Comparing Evolutionary Artificial Neural Networks from Second and Third Generations for Solving Supervised Classification Problems

Abstract

Constituting nature-inspired computational systems, Artificial Neural Networks (ANNs) are generally classified into several generations depending on the features and capabilities of their neuron models. As generations develop, newer models of ANNs portrait more plausible properties than their predecessors, accounting for closer resemblance to biological neurons or for augmentations in their problem-solving abilities.

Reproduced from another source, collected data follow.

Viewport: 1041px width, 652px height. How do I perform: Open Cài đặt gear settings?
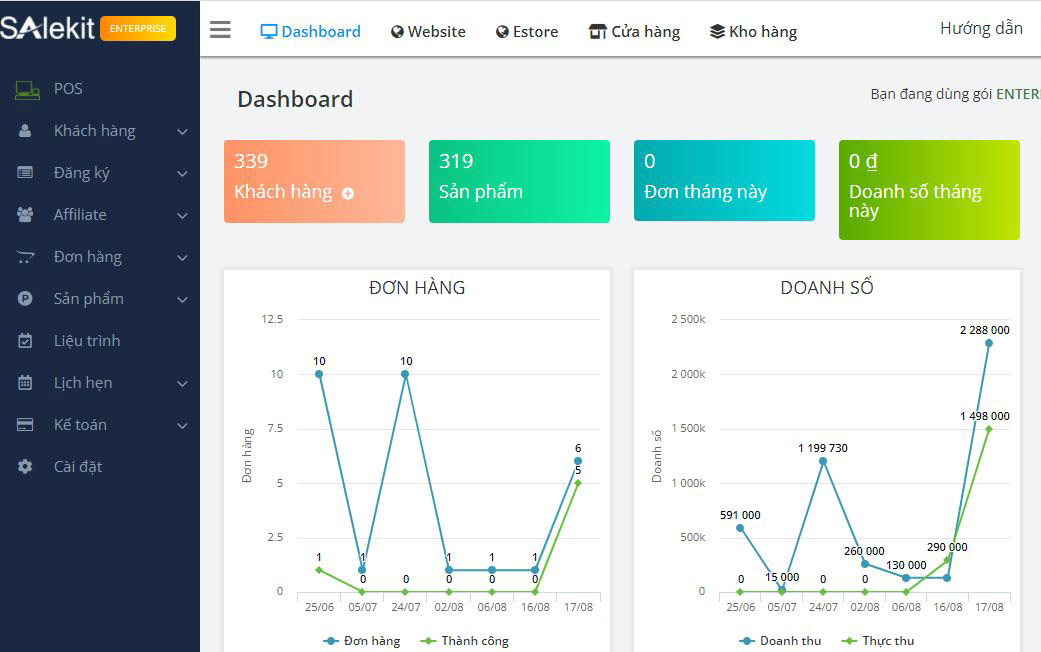click(26, 467)
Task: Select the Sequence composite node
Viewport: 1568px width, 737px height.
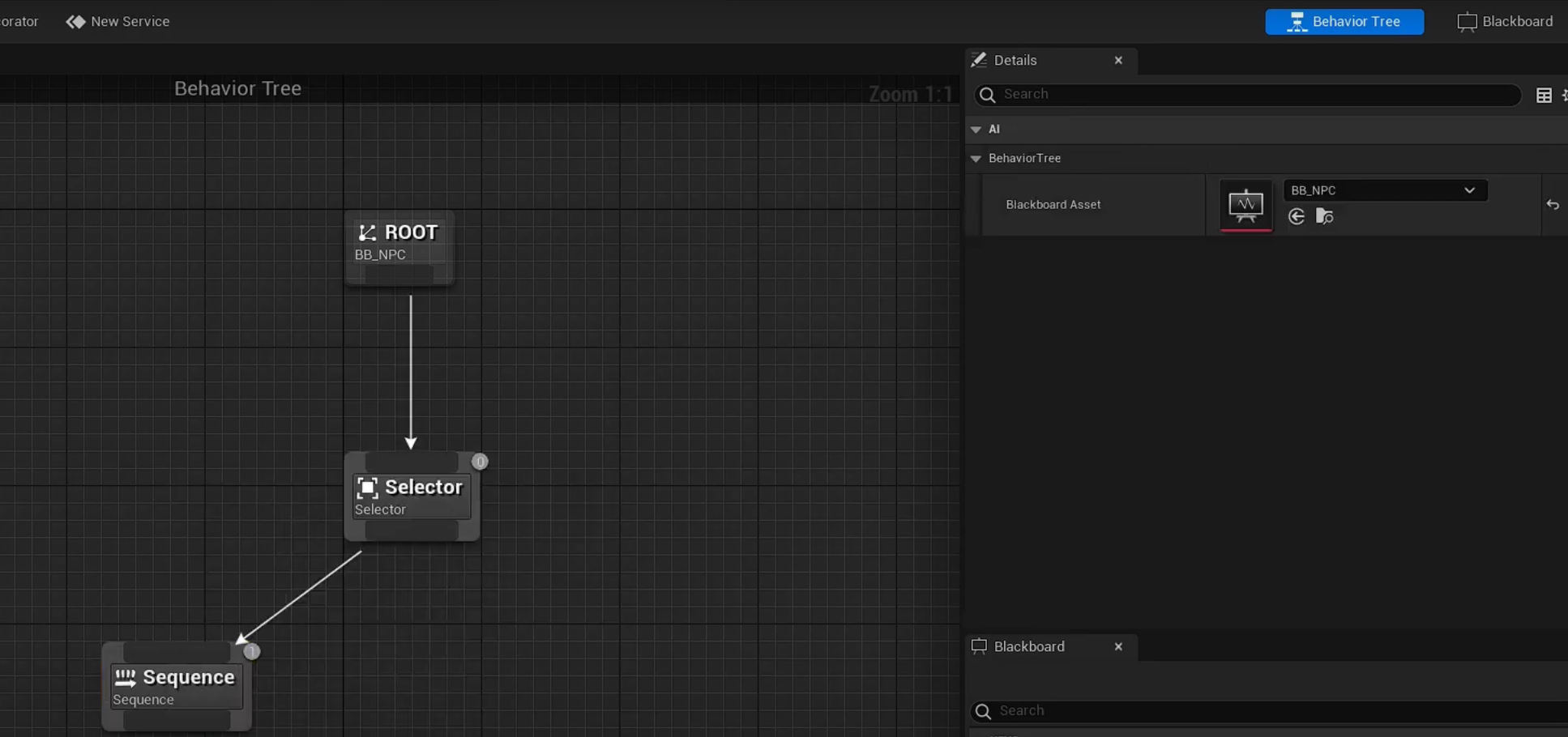Action: pyautogui.click(x=177, y=687)
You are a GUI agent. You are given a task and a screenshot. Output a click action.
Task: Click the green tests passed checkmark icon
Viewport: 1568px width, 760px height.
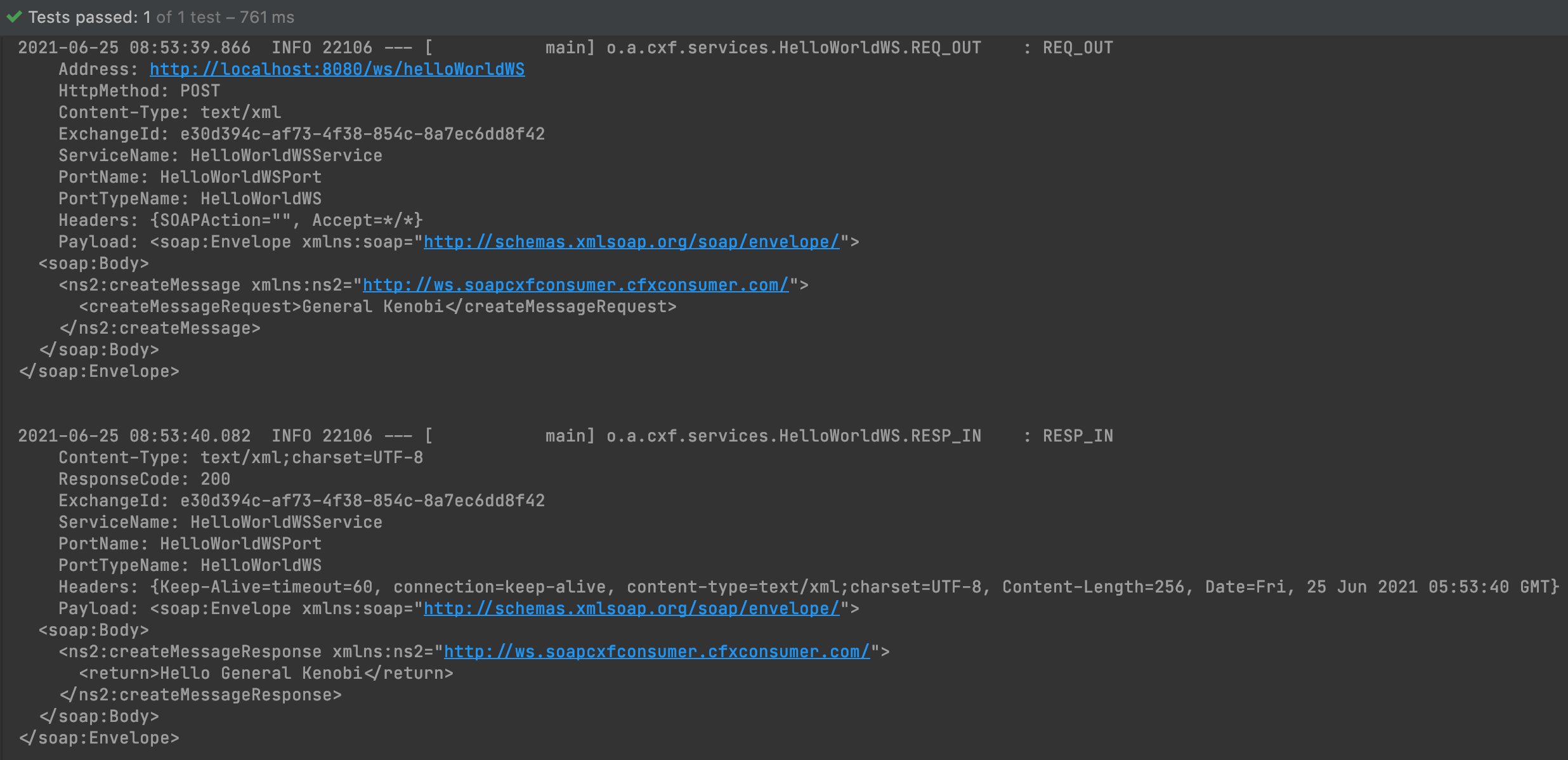(x=14, y=16)

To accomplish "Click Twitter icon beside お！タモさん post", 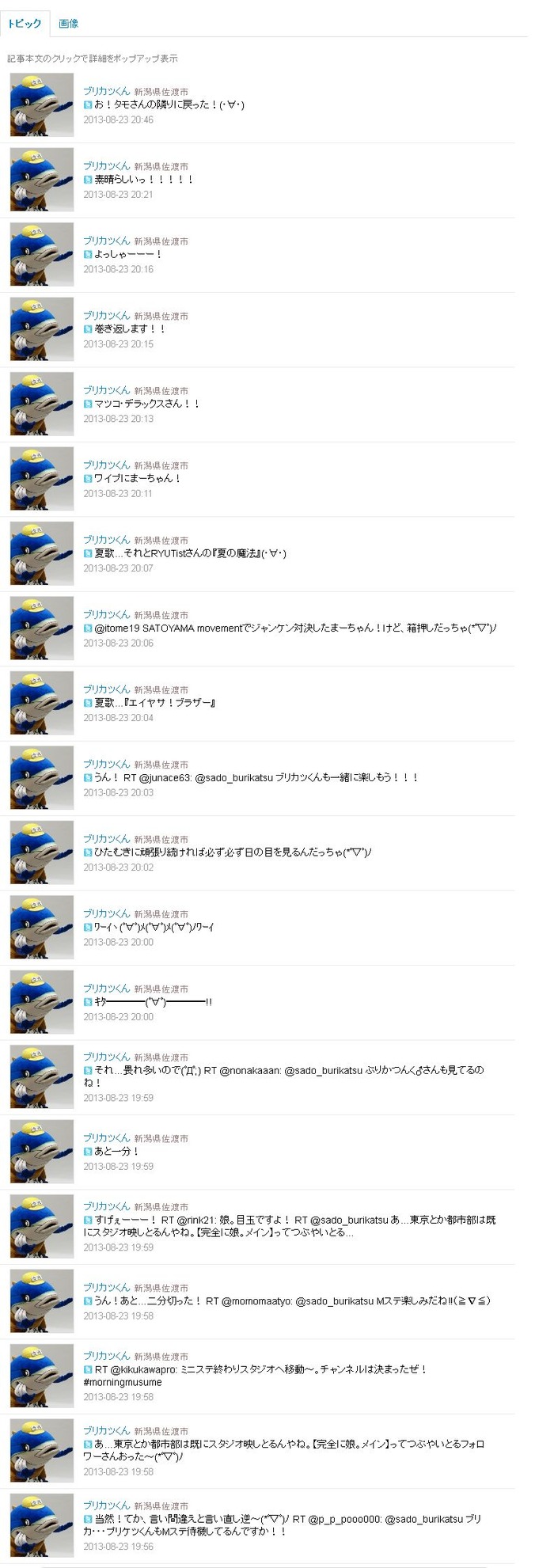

Evolutionary Artificial Neural Networks (EANNs) is a paradigm to design ANNs involving Evolutionary Algorithms (EAs) to determine inherent aspects of the networks such as topology or parameterization, while prescinding—totally or partially—from expert proficiency. In this paper a comparison of the performance of evolutionary-designed ANNs from the second and third generations is made. An EA-based technique known as Grammatical Evolution (GE) is used to automatically design ANNs for solving supervised classification problems. Partially-connected three-layered feedforward topologies and synaptic connections for both types of considered ANNs are determined by the evolutionary process of GE; an explicit training task is not necessary. The proposed framework was tested on several well-known benchmark datasets, providing relevant and consistent results; accuracies exhibited by third-generation ANNs matched or bested those from second-generation ANNs. Furthermore, produced networks achieved a considerable reduction in the amount of existing synapses, as in comparison with equivalent fully-connected topologies, and a lower usage of traits from the input vector.